Controversial findings on the association between BMI and varicocele have been reported in the literature. Some studies have reported that there is no significant differences in BMI between patients with and without varicocele [11, 13, 21], whereas other studies have reported that the prevalence of varicocele is inversely correlated with BMI [3, 8,9,10, 12, 15,16,17,18,19,20]. In this study, the pooled results demonstrated that patients with varicocele had lower BMI than patients without varicocele. Thus, higher BMI protects against varicocele and is associated with a decreased incidence of varicocele. Our results support the “nutcracker phenomenon” theory. Subgroup analyses were performed to explore the influence of study design and ethnicity. We found a lower BMI in patients with varicocele in both Asian and Caucasian populations. We also found a lower BMI in patients with varicocele in both case-control and cross-sectional studies.
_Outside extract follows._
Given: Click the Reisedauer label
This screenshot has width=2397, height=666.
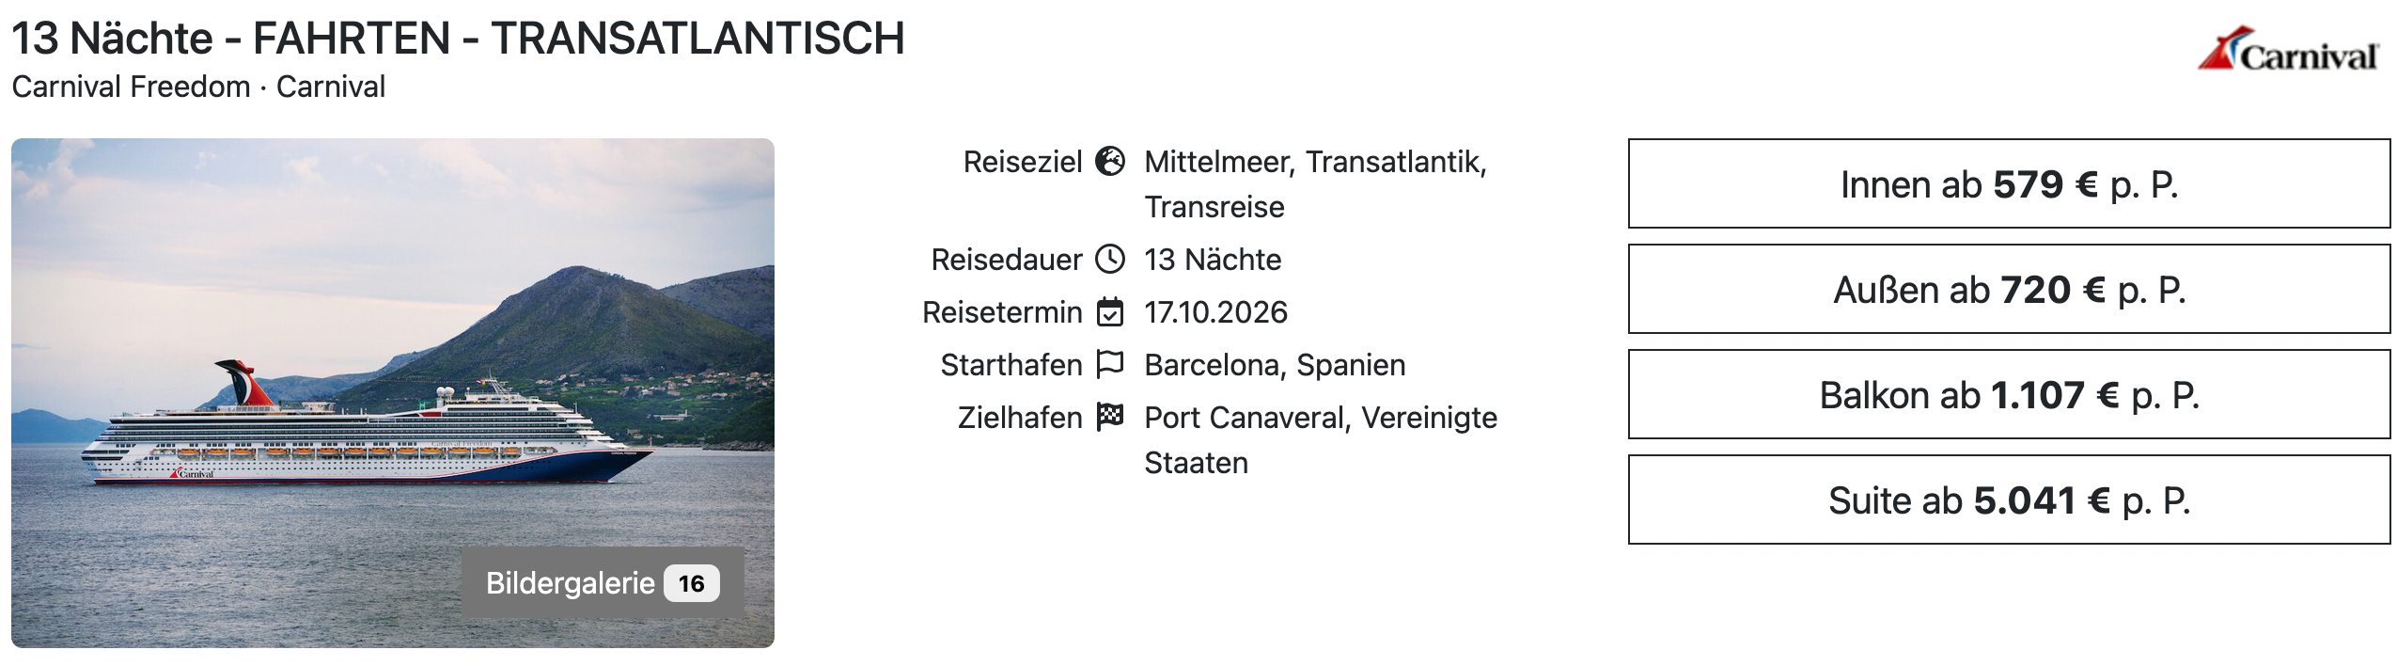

The association between BMI and the incidence of varicocele is due to a reduced nutcracker phenomenon in overweight and obese men.

Some studies [12, 21, 33, 35] have reported that BMI does not affect the severity of varicocele. Chen et al. [18] reported that patients with grade III varicocele had a lower BMI than patients with grade I and II varicocele, but the difference was not significant. Farhan et al. [27] reported that varicocele grade significantly decreased with increasing BMI. In this meta-analysis, we found that the grade of varicocele was inversely correlated with increased BMI.

There were three particular strengths of this systematic review and meta-analysis. First, 56,325 patients with varicocele and 1,334,694 patients without varicocele were included in the meta-analysis. Therefore, the sample size was large enough to draw a reliable conclusion. Second, we performed stratified analyses by study design and ethnicity. Third, we investigated the effect of age and BMI on the severity of varicocele.

There were two limitations to this meta-analysis. First, heterogeneity among studies still existed although we applied strict inclusion and exclusion criteria. Second, the number of included studies was small for some subgroups.

We found that the prevalence of varicocele was significantly associated with height and inversely correlated with BMI. The severity of varicocele was inversely correlated with increased BMI. Our results remind us of the necessity of early screening and treatment for varicocele in taller men and underweight men.